El debate sobre privatización, nacionalización o empresas mixtas debería ser un debate técnico y no ideológico con características de guerras religiosas. Estos temas no son asuntos de fe, sino asuntos prácticos y de eficiencia.

Por Paolo Lüers*

Abr 20, 2017- 19:26

El país no va a avanzar mientras nadie se atreva a romper algunos tabúes muy arraigados que frenan su desarrollo.

La reforma agraria

Es un tabú tan fuerte que ni siquiera hay debate sobre este tema. Todo el mundo sabe que la reforma agraria de Duarte, recetada por Estados Unidos, ha fracasado rotundamente. La idea central de la reforma agraria fue contrainsurgente: Había que parar la masiva incorporación de campesinos al movimiento insurgente, y a la vez establecer una base social sólida a la Democracia Cristiana, el socio principal de los militares en la aplicación de las políticas contrainsurgentes de Estados Unidos. Era un plan político, más que un plan económico. Fracasó en ambas dimensiones. La Reforma Agraria fracasó políticamente, porque nunca llevó a una consolidación de la Democracia Cristiana, sino que buena parte de los cooperativistas se volvieron base social del FMLN – y tuvo que nacer ARENA, vinculada a las víctimas de la Reforma Agraria, para dar sostén político a la guerra. Y económicamente fracasó, porque el Estado nunca logró hacer productivas las cooperativas de la Reforma Agraria. Muchas tierras expropiadas quedaron, incluso hasta la fecha, sin explotación agrícola. Más bien la Reforma Agraria destruyó la agricultura nacional. Hoy, cuando la agricultura tendría que dar el paso a la agroindustria, no hay disponibilidad de las extensiones de tierra necesarias, porque todavía la Constitución prohíbe la concentración de tierras. La consigna “la tierra a quien la trabaja” ha llevado a que nadie la trabaje, o solamente para la subsistencia. La agricultura como factor del desarrollo está condenada a la muerte, porque nadie se atreve a romper el tabú y revertir la reforma, reformando la Constitución.

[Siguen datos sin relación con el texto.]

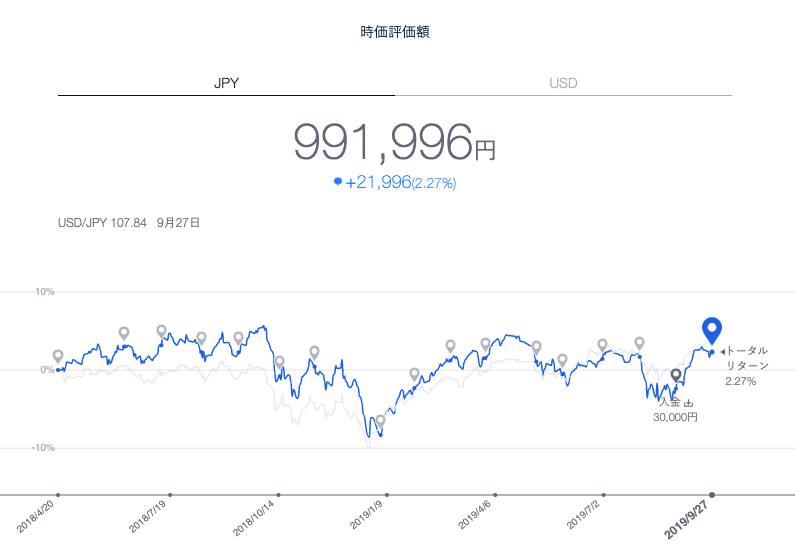Click the blue dot before +21,996
Screen dimensions: 795x559
point(338,182)
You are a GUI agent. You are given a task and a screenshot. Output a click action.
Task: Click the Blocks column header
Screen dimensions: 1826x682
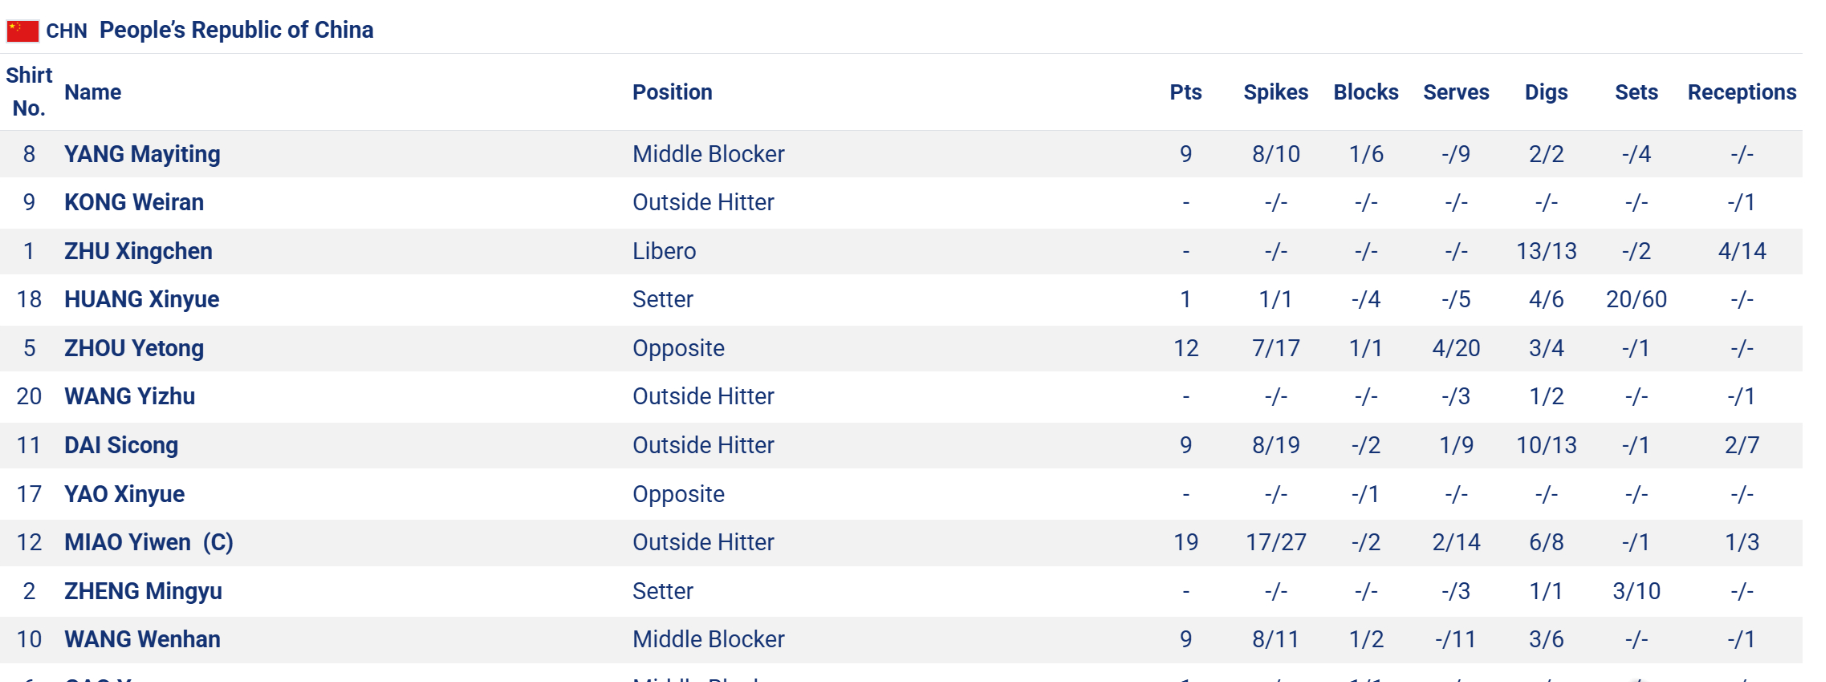[1365, 92]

Privatización y nacionalización

Otros tabúes son la privatización, pero absurdamente también la nacionalización. Ambos temas son vetados, porque al tocarlos inmediatamente se desata una especie de guerra religiosa. Esto no permite un debate racional sobre ventajas y desventajas de nacionalización o privatización en ciertas áreas de los servicios o de la economía. No puede haber un debate sobre la privatización de partes del sistema de Seguro Social, a pesar de que probablemente tuviéramos menores costos y mejores servicios si el ISSS pudiera contratar servicios ambulatorios e incluso clínicos privados para mejorar la atención. Un sacrilegio para nuestra izquierda de solo pensarlo…

En cambio, la derecha se levanta en armas siempre cuando detecta el fantasma de la nacionalización. Incluso en áreas como el transporte público y los desechos sólidos, donde está más que comprobado que la empresa privada está fallando, y donde en muchos países empresas públicas prestan mejores servicios a menos costos.

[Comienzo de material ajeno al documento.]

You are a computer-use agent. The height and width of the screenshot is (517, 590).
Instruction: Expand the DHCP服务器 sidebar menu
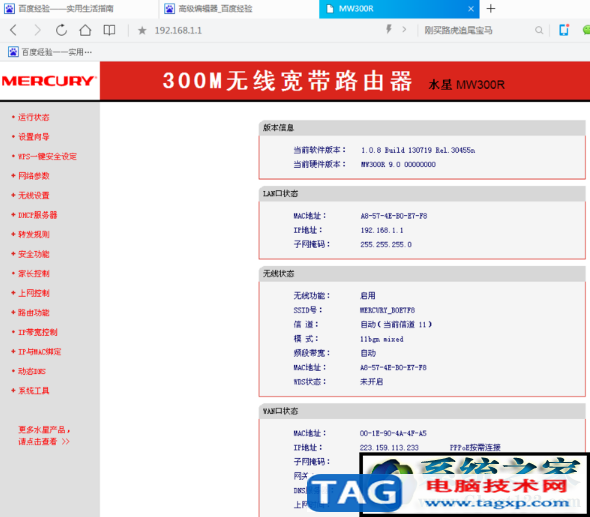click(x=37, y=215)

El debate sobre privatización, nacionalización o empresas mixtas debería ser un debate técnico y no ideológico con características de guerras religiosas. Estos temas no son asuntos de fe, sino asuntos prácticos y de eficiencia. El Seguro Social perfectamente podría transformarse en un seguro que deja de ofrecer servicios médicos, y se limite a pagar a los proveedores de salud, sean públicos y privados. Por otra parte, el Estado hace ratos hubiera tenido que destruir el mafioso monopolio privado de Mides, creando empresas públicas (o público-privadas) bajo control regulatorio de los municipios. Habría que analizar si no sería más eficiente que las alcaldías conjuntamente crearan una empresa metropolitana de recolección de basura, y si esta tendría que ser de carácter municipal, privado o mixto, para ser eficiente.

El transporte público urbano posiblemente sería más eficiente si fuera administrado por una empresa pública manejada por los municipios del Gran San Salvador, que por supuesto podría subcontratar o concesionar parte de los servicios unificados a los empresarios o cooperativas de transporte. Todo esto depende de estudios de factibilidad y no de credos ideológicos.

La cobardía de los partidos ante estos tabúes es la única forma de explicar el escandaloso hecho que luego de 9 años de terminar la construcción del Puerto de La Unión todavía no está operando. El Estado no lo puede operar, pero tampoco permite que lo haga un consorcio privado. A esta altura, ambos puertos y ambos aeropuertos deberían estar bajo administración de concesionarios privados, por supuesto regulados por instituciones del Estado.

Con el tabú de la privatización como fantasma los gobiernos de Saca, Funes y Sánchez Cerén han destruido el único asocio público-privado exitoso que tuvimos: LaGeo, que genera electricidad haciendo uso de la fuerza térmica de nuestro subsuelo, operada con gran éxito tecnológico, económico y ecológico en conjunto por CEL y la multinacional italiana Enel. Sacaron a Enel con amenazas, embargos, vetos y casi a palos del país, y nuestra industria geotérmica quedó estancada.

Así es la fuerza destructiva de los tabúes que nadie se atreve a enfrentar.

*Columnista de El Diario de Hoy.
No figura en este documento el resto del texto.